▶ **Fragmento del documento**:
══════════════════════════════

La última estrella del oscuro firmamento del horror en lengua española es la argentina Mariana Enriquez, cuyo reciente libro de cuentos, Un lugar soleado para gente sombría, se sumerge en las profundidades de la realidad urbana argentina. En un ambiente sociopolítico tan viciado como el argentino, la extrañeza producida por los límites fantasiosos que la literatura de terror impone al ambiente realista y urbano de Buenos Aires permite ver realidades cotidianas bajo la luz de la verdad de la ficción.
Los fantasmas y engendros que habitan la ciudad de Buenos Aires y que aterran a los protagonistas en cuentos como «Mis muertos tristes» o «Los ojos negros» se convierten en las esfinges de las pesadillas porteñas, dando forma al horror de la inseguridad, el crimen y la violencia, al horror que llama a nuestras puertas y entra en nuestras casas sin preguntar, persiguiéndonos en la noche para destruir y consumir la convivencia con un hambre voraz, haciendo de cada habitante un guiñapo tembloroso encerrado en su hogar. El estilo realista y sórdido que adopta la autora, sin concesiones poéticas, acerca ese terror aún más a nuestra cotidianidad, hasta que sentimos su espeluznante presencia asomando en el salón de casa y su gélida respiración en la nuca.

══════════════════════════════

▶ **Registros proporcionados**:

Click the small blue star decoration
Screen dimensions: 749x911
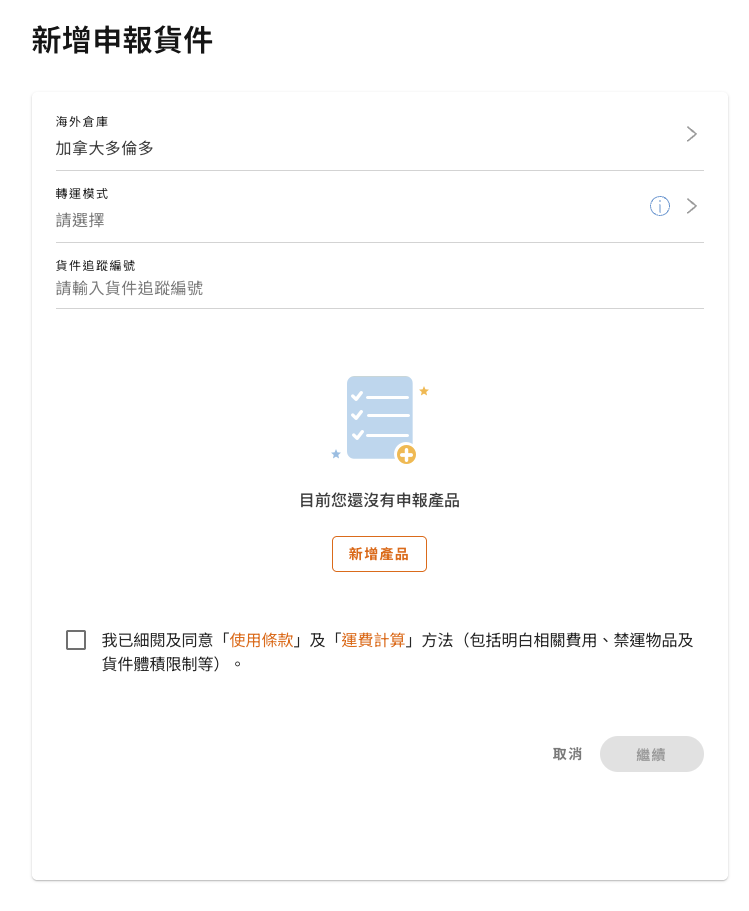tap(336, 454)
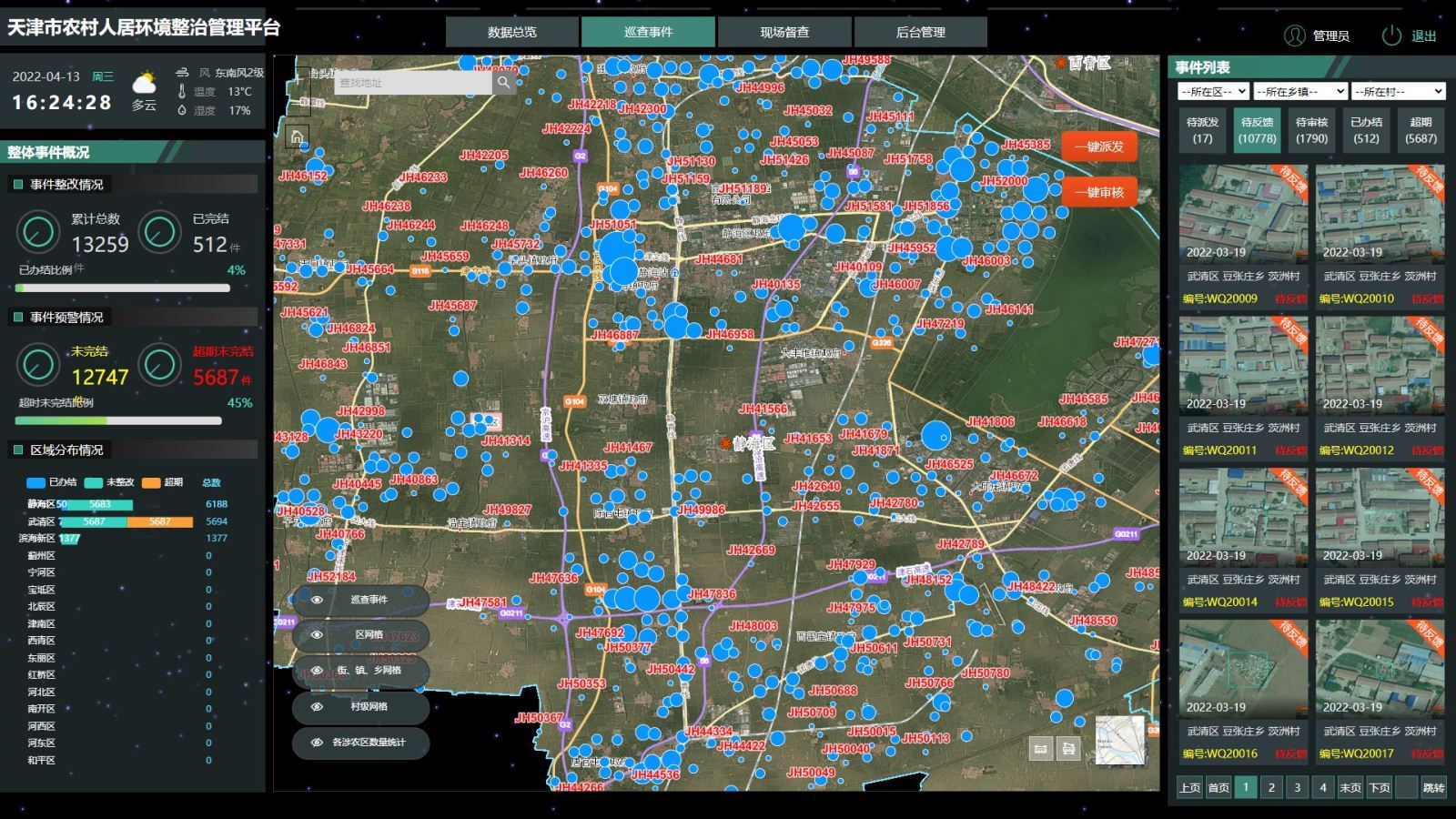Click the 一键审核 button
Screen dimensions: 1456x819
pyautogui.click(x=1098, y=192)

══════════════════════════════

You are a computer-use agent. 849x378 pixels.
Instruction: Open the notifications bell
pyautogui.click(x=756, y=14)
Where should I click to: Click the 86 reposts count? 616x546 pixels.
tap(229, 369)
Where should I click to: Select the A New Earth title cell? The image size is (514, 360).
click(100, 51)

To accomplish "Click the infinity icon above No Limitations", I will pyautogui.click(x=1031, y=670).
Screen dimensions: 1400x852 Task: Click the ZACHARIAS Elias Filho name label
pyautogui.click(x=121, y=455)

══════════════════════════════

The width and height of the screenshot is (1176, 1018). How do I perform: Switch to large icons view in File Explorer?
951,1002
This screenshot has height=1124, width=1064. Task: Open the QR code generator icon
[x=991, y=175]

══════════════════════════════

▶ **Lista de tareas**:
a) Según el fragmento sobre el terror en lengua española, ¿cómo se titula el reciente libro de cuentos de Mariana Enriquez?
b) Copia de nuevo las líneas de los registros que van desde la que contiene "Where should I click to: Select" hasta la que contiene "pyautogui.click(x=121, y=455)", ambas incluidas. Sustituye "name label" por "name tag" y deja todo lo demás igual.
El fragmento y los registros no guardan relación entre sí.

▶ **Respuestas**:
a) Un lugar soleado para gente sombría.

b)
Where should I click to: Select the A New Earth title cell? The image size is (514, 360).
click(100, 51)

To accomplish "Click the infinity icon above No Limitations", I will pyautogui.click(x=1031, y=670).
Screen dimensions: 1400x852 Task: Click the ZACHARIAS Elias Filho name tag
pyautogui.click(x=121, y=455)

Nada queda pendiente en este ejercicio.